Photo of the candidate courtesy Michele Riley
Why are you running for County Council?
Voters in Montgomery County are ready for a change in leadership, as evidenced by the term limit measure that passed in 2016. In my opinion, this readiness for change means that we need to get back to the basics of governance:
- Maintaining and growing our tax base through local job creation and
- Providing county residents with the services they need and want, while ensuring that tax dollars, which are the most precious of all resources, are being spent in an accountable and efficient way.
These basics of governance have not been a focus of the council in recent memory, and I am running to change that.
What are your qualifications for the position?
I am a CPA and have worked in the private sector for 20 years, and the last 10 years as a business owner. I understand the financial big picture and would like to bring my skills in budgeting and forensic accounting to the council so that we have a councilmember who can understand the full fiscal impact of decisions the council makes. We are experiencing declining tax revenue due to the aging of the workforce, and are already projecting large deficits in the short term.
Aside from my professional career, I have been very active in my community during the entire 20-plus years I have lived in Silver Spring, working in my neighborhood’s civic association as president, the PTAs in my children’s schools, and as a lay leader in my church. My work in these organizations (and others) has resulted in extensive interaction with the council on land use, zoning, transit, capital improvement, and grant issues. I know that a large part of the council’s work is in land use/planning and I have a thorough understanding of the processes that are undertaken by the council in considering how best to plan for future growth and development.
Are you using public financing, yes or no?
No, I started out in the public financing program but had to convert to traditional financing due to a filing error that eliminated my campaign from consideration for matching funds.
What specific policies and/or programs would you propose to expand the county’s tax base?
I would implement the recommendations from the Countywide Comprehensive Economic Survey, which was published in November 2016, specifically:
- Conduct a capital campaign in the private sector to fully fund the newly formed Montgomery County Economic Development Corporation, and
- Form a commission to review county regulations and consider the necessity of said regulations (similar to the Augustine Commission that was formed at the state level several years ago).

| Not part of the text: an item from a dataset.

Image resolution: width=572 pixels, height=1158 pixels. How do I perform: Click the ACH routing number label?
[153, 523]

There are, of course, additional recommendations in the survey, but I think these are the two most important. Beyond that, we need to empower the MCEDC to do the work of business attraction.

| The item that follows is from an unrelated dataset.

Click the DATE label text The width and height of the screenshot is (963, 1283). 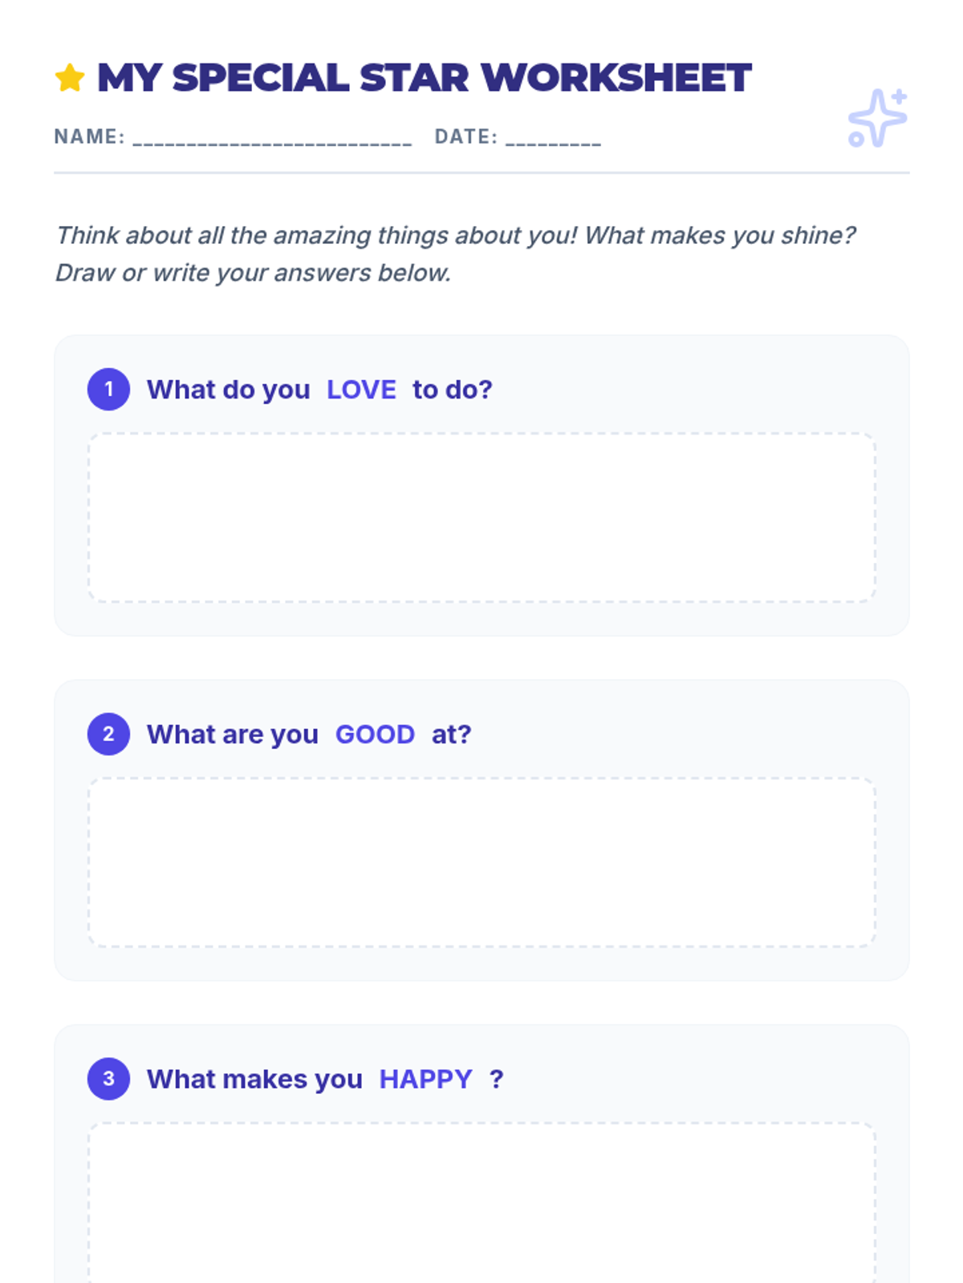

We are fortunate in that the seeds for economic growth have been planted, due to the establishment of the MCEDC and the preparation of the Economic Survey. We need to elect a councilmember who will make economic growth and business attraction a primary focus in order to maintain our tax base. I will be that councilmember.
I’m an average voter, interested in doing my civic duty but not an avid follower of county politics. Convince me that I should vote for you over all the other candidates.

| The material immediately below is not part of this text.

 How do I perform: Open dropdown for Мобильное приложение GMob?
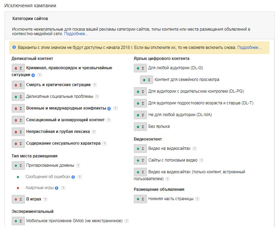click(18, 221)
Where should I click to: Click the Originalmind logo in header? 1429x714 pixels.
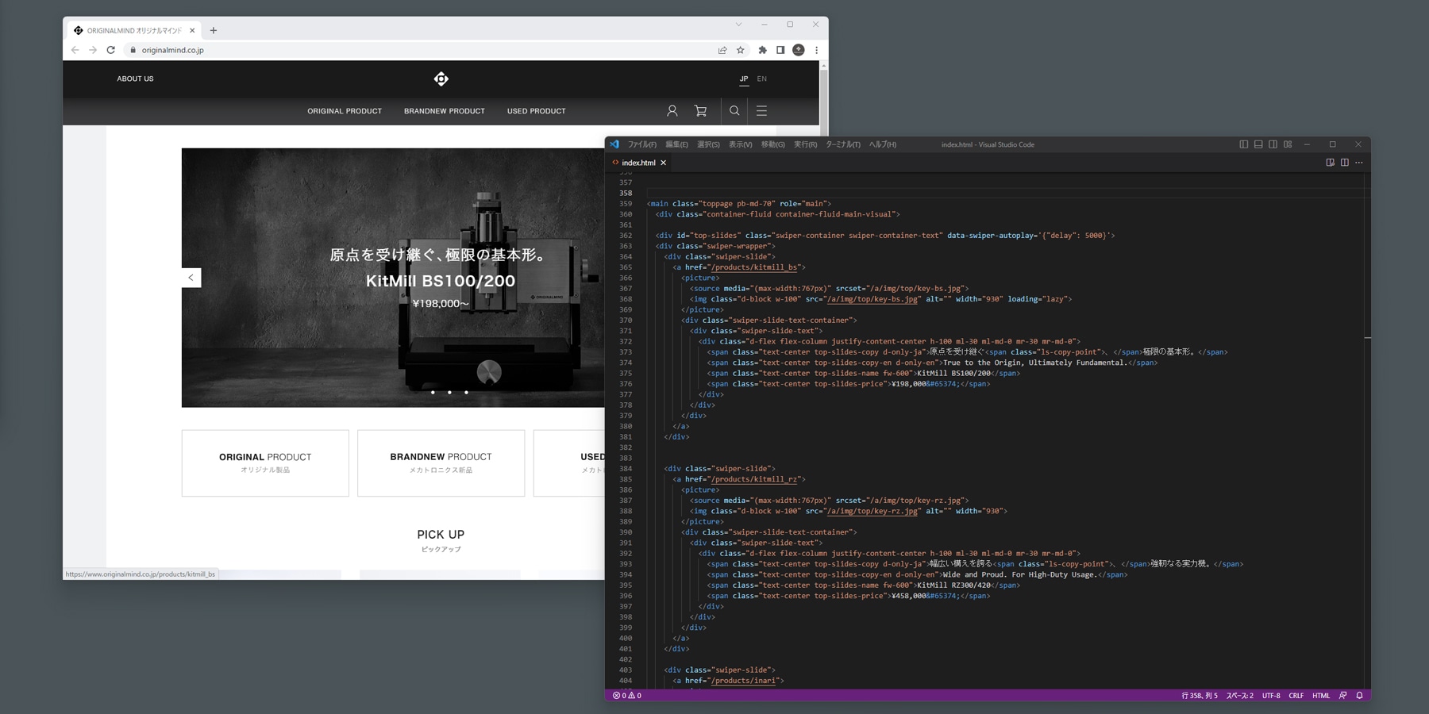441,79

For the last 10 years, Montgomery County has not had a councilmember who is making decisions through a lens of
- Encouraging private sector job growth and
- Ensuring your tax dollars are being spent on services you need and want.
Simply put, those two considerations will be my primary focus as a councilmember. I am smart, pragmatic, and I want to do my part to help Montgomery County remain a fantastic place to live. We are truly at a crossroads and the decisions we make in this election will determine whether our great county will thrive, or just barely survive.
Michele Riley is a CPA and has worked in the private sector for the last 20 years, and the last 10 years as a business owner. During that entire time, she has been very active in her community in Silver Spring, serving as president of her neighborhood’s civic association (Woodmoor-Pinecrest), working in the PTAs at her children’s schools, and providing leadership through her church (Silver Spring UMC). As part of her community involvement, she has developed a solid understanding of the county’s land use, zoning, and transit policies and issues, and well as the fiscal big picture of the county.
Michele and her husband Jack are the proud parents of Kevin (10th grader at Wheaton High School) and Lauren (8th grader at Eastern Middle School).